Data KontraS mencatat, sepanjang Juli 2024 hingga Juni 2025, terjadi sedikitnya 602 peristiwa kekerasan oleh Polri, dengan penembakan sebagai bentuk paling dominan mencapai 411 kasus. Sumatera Utara tercatat sebagai provinsi dengan insiden tertinggi yakni 127 kasus. Kekerasan ini, menurut Koalisi, terjadi di berbagai tingkatan, mulai dari Polsek hingga Polda.

Tak hanya itu, terdapat pula 42 aksi pembubaran paksa unjuk rasa dan 46 penangkapan sewenang-wenang terhadap massa yang menyuarakan penolakan kebijakan pemerintah.

“Lebih dari 800 orang ditangkap, sebagian mengalami kekerasan fisik,” tulis Koalisi.

Laporan Yayasan Lembaga Bantuan Hukum Indonesia (YLBHI) dan LBH juga menunjukkan 95 kasus kriminalisasi terhadap petani, buruh, jurnalis, dan mahasiswa sejak 2019. Dalam periode yang sama, terdapat 46 kasus penyiksaan dan 35 penembakan yang menewaskan 94 orang, sebagian besar terjadi di Papua, dalam penanganan kasus narkotika, dan saat protes kebijakan negara.

Aksi-aksi massa di Bandung sepanjang 2025, termasuk penolakan RUU Pilkada, RUU TNI, hingga demonstrasi May Day, diwarnai penangkapan tanpa prosedur, kekerasan fisik, serta perampasan barang pribadi. Sementara kasus kekerasan berbasis gender hingga pembungkaman suara warga, seperti penangkapan suporter Persikas Subang, belum ditangani secara tuntas.

Koalisi menilai, pola kekerasan ini bertentangan dengan prinsip hukum dan HAM, termasuk Perkap No. 8 Tahun 2009 dan instrumen internasional seperti Kovenan Internasional tentang Hak Sipil dan Politik (ICCPR).

Atas situasi tersebut, mereka mengajukan sejumlah tuntutan, di antaranya penghentian penyidikan terhadap tujuh orang aktivis Bandung yang ditahan lebih dari 45 hari, evaluasi menyeluruh terhadap anggota Polri, serta penolakan terhadap revisi UU Polri yang dinilai berpotensi memperkuat impunitas dan melemahkan demokrasi.
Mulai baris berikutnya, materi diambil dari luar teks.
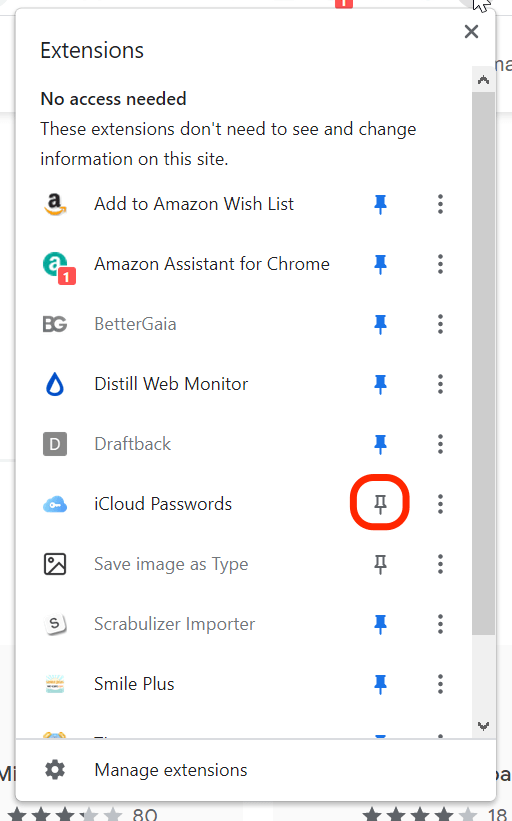This screenshot has width=512, height=821.
Task: Open the three-dot menu for Draftback
Action: 440,444
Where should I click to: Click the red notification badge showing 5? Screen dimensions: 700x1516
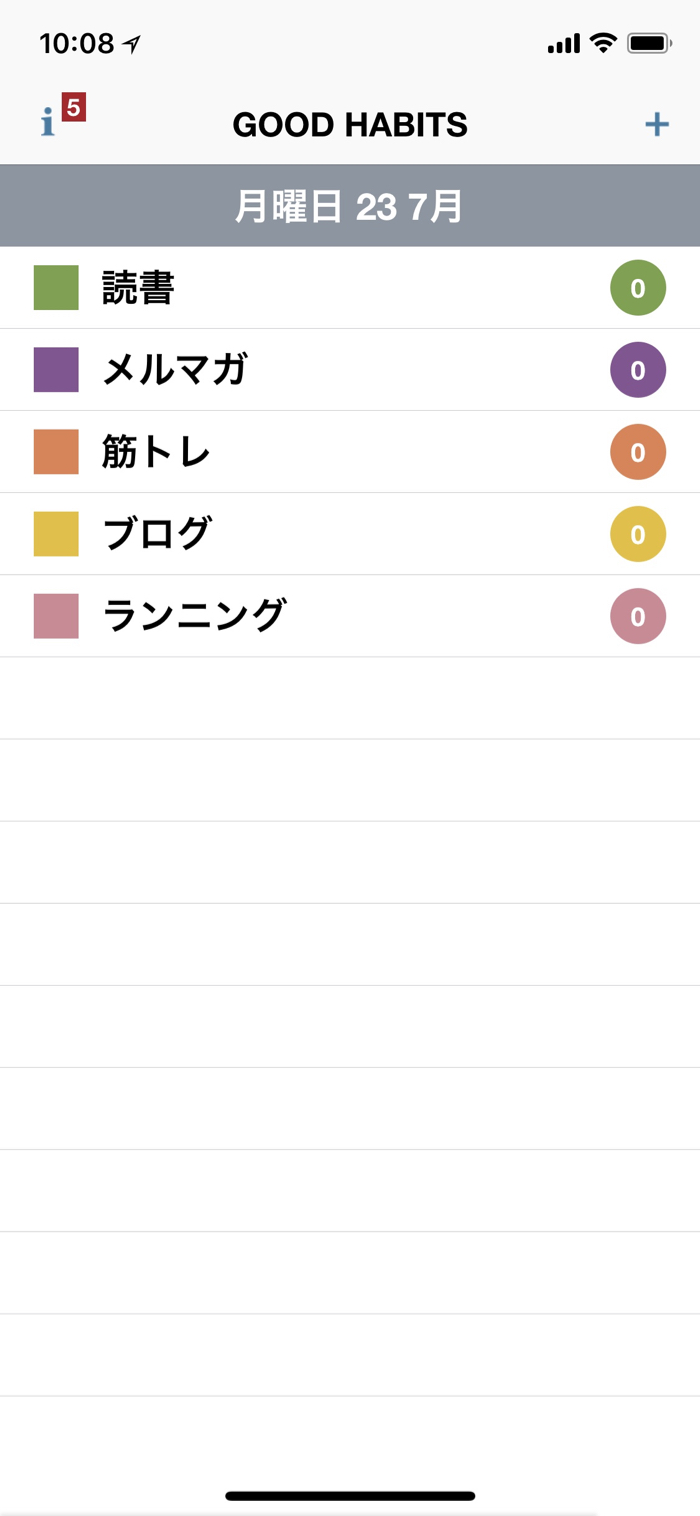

“Jika reformasi struktural dan kultural tidak segera dilaksanakan, maka upaya pemberantasan kekerasan struktural di tubuh Polri hanya akan menjadi wacana sloganistik yang memperpanjang pelanggaran HAM,” tulis pernyataan Koalisi yang dikutip dari Siaran Pers KontraS pada Selasa (1/7/2025).

Peringatan Hari Bhayangkara ke-79 kali ini diwarnai dualitas, yakni di satu sisi seruan resmi tentang Polri yang humanis, di sisi lain desakan masyarakat sipil untuk mengakhiri pola kekerasan dan mewujudkan institusi kepolisian yang benar-benar melindungi seluruh lapisan rakyat.